Quantum Confinement of Proton Wavefunctions in Drug-Protein Cavities Governing Tunneling-Driven Catalysis and Controlled Drug Release

Context Proton transfer in drug–protein cavities is central to enzymatic catalysis and pH-responsive drug delivery, yet classical models often fail to capture the quantum mechanical behavior that governs these processes. The influence of nanoscale confinement on proton dynamics through quantum effects remains poorly understood, limiting our ability to design optimized therapeutic systems. We present a quantum theoretical framework that connects cavity geometry with measurable proton transfer properties, offering new insights for biocatalysis and nanomedicine.

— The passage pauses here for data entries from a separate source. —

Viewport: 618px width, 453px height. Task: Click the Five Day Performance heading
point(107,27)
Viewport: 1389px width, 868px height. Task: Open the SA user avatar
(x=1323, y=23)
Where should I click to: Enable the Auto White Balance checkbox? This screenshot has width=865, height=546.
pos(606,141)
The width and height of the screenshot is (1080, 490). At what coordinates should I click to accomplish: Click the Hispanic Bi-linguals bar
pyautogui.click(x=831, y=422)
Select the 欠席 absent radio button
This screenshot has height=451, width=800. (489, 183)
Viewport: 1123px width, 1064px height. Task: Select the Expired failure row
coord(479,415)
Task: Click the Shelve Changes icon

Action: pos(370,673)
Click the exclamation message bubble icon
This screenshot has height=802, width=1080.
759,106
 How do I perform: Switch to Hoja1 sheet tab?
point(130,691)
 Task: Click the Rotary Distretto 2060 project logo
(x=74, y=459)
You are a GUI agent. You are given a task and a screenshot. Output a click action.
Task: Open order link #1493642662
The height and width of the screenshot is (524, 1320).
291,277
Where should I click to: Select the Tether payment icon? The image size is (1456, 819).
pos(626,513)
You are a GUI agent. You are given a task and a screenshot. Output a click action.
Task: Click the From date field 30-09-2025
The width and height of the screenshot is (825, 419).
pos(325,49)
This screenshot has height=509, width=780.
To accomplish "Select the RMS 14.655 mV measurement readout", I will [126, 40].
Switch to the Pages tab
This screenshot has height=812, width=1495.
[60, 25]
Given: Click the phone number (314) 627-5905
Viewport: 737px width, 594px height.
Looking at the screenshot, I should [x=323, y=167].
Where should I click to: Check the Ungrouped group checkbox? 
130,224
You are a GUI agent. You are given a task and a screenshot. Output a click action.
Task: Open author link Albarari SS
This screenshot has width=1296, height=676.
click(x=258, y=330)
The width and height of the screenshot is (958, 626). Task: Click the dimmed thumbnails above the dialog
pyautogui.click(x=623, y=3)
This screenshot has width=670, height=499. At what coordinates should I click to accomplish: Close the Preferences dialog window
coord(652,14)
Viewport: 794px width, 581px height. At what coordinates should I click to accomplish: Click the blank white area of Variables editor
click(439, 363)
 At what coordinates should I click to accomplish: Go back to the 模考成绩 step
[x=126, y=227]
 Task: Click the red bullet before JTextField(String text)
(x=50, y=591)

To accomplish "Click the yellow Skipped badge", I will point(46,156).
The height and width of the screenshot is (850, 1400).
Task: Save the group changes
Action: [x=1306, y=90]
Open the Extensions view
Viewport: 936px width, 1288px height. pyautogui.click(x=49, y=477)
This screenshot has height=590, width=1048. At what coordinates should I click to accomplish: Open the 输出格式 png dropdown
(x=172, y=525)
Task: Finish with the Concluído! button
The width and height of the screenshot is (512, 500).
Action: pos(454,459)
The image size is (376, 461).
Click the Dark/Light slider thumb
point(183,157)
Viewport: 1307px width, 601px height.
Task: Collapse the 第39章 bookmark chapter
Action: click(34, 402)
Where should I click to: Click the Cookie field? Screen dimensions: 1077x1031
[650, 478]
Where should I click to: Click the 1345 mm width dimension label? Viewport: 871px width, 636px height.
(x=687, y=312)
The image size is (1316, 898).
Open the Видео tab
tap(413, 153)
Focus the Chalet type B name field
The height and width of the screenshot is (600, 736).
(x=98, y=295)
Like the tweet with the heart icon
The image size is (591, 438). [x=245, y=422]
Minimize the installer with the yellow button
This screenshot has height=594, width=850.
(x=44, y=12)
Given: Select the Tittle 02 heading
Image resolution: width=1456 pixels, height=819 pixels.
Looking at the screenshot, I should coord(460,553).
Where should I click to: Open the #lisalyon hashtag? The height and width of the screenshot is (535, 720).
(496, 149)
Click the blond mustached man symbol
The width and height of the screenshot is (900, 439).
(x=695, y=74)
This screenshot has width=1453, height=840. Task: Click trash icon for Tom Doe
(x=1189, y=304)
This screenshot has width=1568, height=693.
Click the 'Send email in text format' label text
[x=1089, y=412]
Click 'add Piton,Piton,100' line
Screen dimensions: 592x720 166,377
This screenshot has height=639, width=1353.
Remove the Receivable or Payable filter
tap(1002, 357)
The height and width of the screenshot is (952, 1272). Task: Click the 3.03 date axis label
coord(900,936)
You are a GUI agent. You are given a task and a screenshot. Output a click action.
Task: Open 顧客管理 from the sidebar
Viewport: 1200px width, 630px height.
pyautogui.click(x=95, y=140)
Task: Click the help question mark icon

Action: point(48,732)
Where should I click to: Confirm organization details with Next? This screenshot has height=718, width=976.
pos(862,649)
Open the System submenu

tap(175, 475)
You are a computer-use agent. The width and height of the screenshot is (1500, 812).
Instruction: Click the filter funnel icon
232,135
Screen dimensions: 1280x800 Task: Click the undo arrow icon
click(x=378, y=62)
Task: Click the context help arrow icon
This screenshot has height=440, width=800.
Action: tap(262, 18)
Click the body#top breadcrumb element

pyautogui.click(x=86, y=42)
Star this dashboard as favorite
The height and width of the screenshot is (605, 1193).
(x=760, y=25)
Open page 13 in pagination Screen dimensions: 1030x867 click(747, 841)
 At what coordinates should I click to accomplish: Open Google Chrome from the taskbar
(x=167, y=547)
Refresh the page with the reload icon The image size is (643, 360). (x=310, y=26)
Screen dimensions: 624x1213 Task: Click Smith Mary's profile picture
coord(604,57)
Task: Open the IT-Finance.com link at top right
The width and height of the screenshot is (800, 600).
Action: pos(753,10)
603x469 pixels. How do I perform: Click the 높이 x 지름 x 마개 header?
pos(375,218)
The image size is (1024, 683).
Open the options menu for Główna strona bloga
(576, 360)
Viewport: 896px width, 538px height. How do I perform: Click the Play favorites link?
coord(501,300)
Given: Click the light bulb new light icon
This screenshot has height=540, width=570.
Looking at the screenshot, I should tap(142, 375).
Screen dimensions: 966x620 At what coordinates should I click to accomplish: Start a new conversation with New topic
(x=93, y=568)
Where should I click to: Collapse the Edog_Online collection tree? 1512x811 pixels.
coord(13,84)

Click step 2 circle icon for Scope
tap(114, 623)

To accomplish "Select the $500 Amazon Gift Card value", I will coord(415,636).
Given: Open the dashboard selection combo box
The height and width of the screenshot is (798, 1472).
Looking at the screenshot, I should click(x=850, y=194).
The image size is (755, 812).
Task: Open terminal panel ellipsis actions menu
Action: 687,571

Method We developed an analytical model for proton confinement in biological cavities by solving the Schrödinger equation for two spherically symmetric potentials: finite square wells representing hydrophobic environments and Morse potentials for hydrogen-bonded systems. Our approach systematically calculates ground-state energies, wavefunctions, tunneling probabilities, and vibrational overtones. Results show confinement geometry exponentially modulates proton behavior, with tunneling probabilities spanning > 12 orders of magnitude under physiological conditions. Kinetic isotope effects (> 10¹¹) and catalytic enhancements (10³-fold) confirm quantum tunneling dominance. While finite wells promote classical localization, Morse potentials enable efficient proton transfer through delocalization. The model incorporates environmental decoherence and establishes design rules linking cavity parameters to spectroscopic and kinetic signatures, providing a bridge between quantum theory and structural biology.